Within the essay presented on the topic “Khasia”, critical analysis and evaluation brought forth the following points:
1) Organization: The author of the essay has systematically presented the readers with various aspects of the region Khasi in India. While he has clearly demarcated one topic of discussion on Khasia from another by way of forming different paragraphs, the flow of the text within the context is not smooth. Where one paragraph ends on the ongoing issue, another paragraph begins on a completely new note, leaving the reader slightly disheveled and confused. This can be made evident by reading through the essay’s first three paragraphs. While the first paragraph speaks of the geography of the region Khasia, the second suddenly begins with the tribes living in Khasi. As the reader just about begins assimilating the information on the tribes of Khasi, the author jumps to the third paragraph and begins talking about the languages dominant in Meghalaya.
Similarly, in the second last paragraph, while the author explains about the matriarchal aspect of the Khasia society, the beginning on the topic is extremely abrupt. The author begins with “Owing to this particular matriarchal society, Khasia women usually hold higher social status than men does in Khasi communities.” With due attention to the underlined phrase above, it would be apt to note here that nowhere in the earlier paragraph did the author mention of the reason or the presence of matriarchy within Khasi society. Thus, this sudden beginning confuses the reader into thinking that maybe he missed on a few sentences and important information in the essay earlier on.
Then again, while a brief introduction has been provided by the author within the text, the conclusion is missing. Therefore, by the end of the essay, the reader is left discontented.

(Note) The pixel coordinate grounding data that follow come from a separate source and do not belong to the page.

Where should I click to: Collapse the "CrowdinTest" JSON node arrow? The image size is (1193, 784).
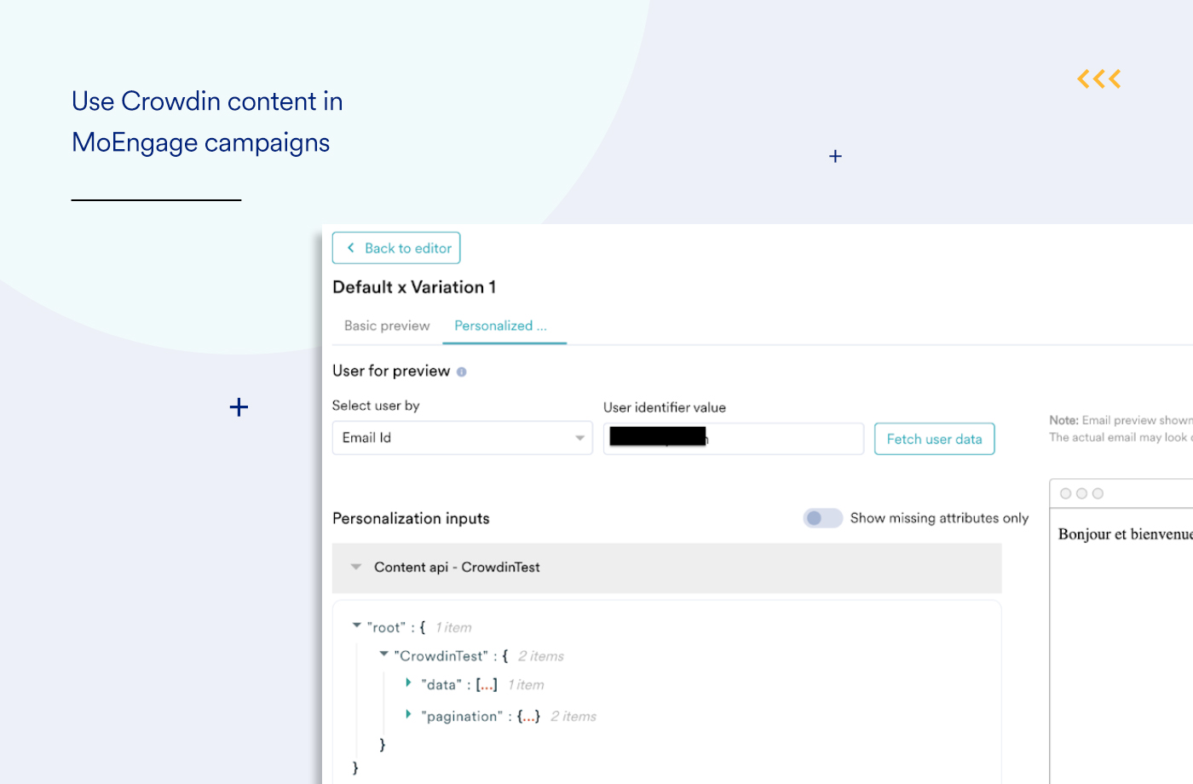pos(383,654)
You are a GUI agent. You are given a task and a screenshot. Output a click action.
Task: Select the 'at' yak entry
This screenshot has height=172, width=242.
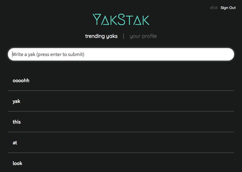(121, 142)
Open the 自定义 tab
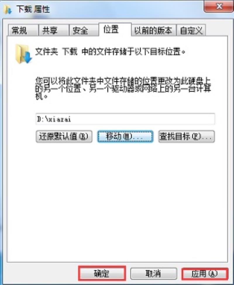Viewport: 234px width, 285px height. pyautogui.click(x=191, y=30)
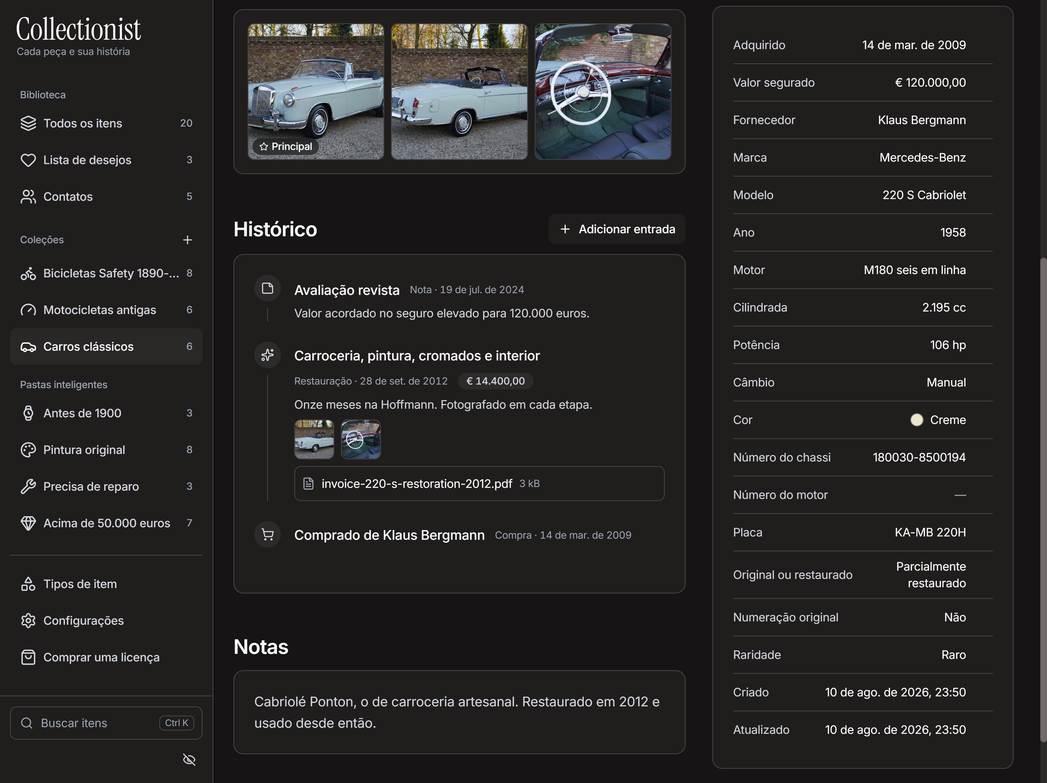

2) Clarity: The author could be comprehended as one knowledgeable about the topic of “Khasia”. While he has given much thought in putting down the details and information for the reader, somewhere in between, the sentences becomes too long. Moreover, these extra long sentences are filled with excess information, leaving the readers slightly perplexed. For instance, “In Meghalaya pradesh, Khasi and Garo are two dominant languages; among which, Garo language is a member of the Sino-Tibetan language family of which quite a lot of languages are being spoken in South Asia subcontinent, and Khasi language, being used by about 950,000 persons, belongs to the Mon-Khmer language family, which is a subgroup of Austro-Asiatic language family.” This sentence above could have easily been broken into two, hence making it an easy read for the readers.
3) Relevance: As also mentioned above, the author has ensured to include most of the information on the region Khasia, which includes points such as the khasi language, culture, geography, and demographics. While the author has given much relevant information, certain information could have been done away with. For instance, where explaining about the language Khasi, the author also writes to extent about other languages prevailing in the entire region of Meghalaya. The point to notice here is that since the topic was specifically Khasia Region, this extra bit of information was not adding to any relevance with respect to the given theme or topic. Then again, while explaining the origins of the written script of Khasi language, the author narrates an entire folklore regarding the Khasi language. Considering the nature of the essay (which is pure information), the sudden inference of the folklore dampens the serious and intellectual mood created from the beginning. Nevertheless, it will be unfair to say that through the ongoing seriousness of the content, the little spirit of the folklore did create a welcome change, letting the readers heave in a sigh of relief momentarily.
4) Grammar: While one cannot oust the relevance of the information provided by the author within the essay, it has to be noted that the essay was abounding with grammatical errors and bad sentence structure. Several places accounted for disjointed sentences. For example: “But recently, with the popularity of Bollywood films, most of which try to publicize a male-dominating society, coupled with more and more Khasi men go outside to look for higher-salary jobs, Khasi men are aware of the unfair treatment that they have received, thus begin to ask for more social equality between the sexes.” The underlined part within the example above is a clear example of disjointed sentence making and wrong grammar.
5) Plagiarism: From the few blue underlined points and the hyperlinks which have been attached within the essay, it is quite evident that the essay has bits and parts copied from the internet. As the hyperlinks suggest, the content has been copied from information sites like Wikipedia and facebook. While the content was copied, the author does not mention the origin of the content or give credit to the original authors of the content. This clearly becomes a case of plagiarism, making the entire effort by the author farcical in nature.
6) Referencing System: While the end of the essay does showcase a bibliography, the in text citations are missing from within the essay. Apart from that, the general style of referencing followed by the author is APA style.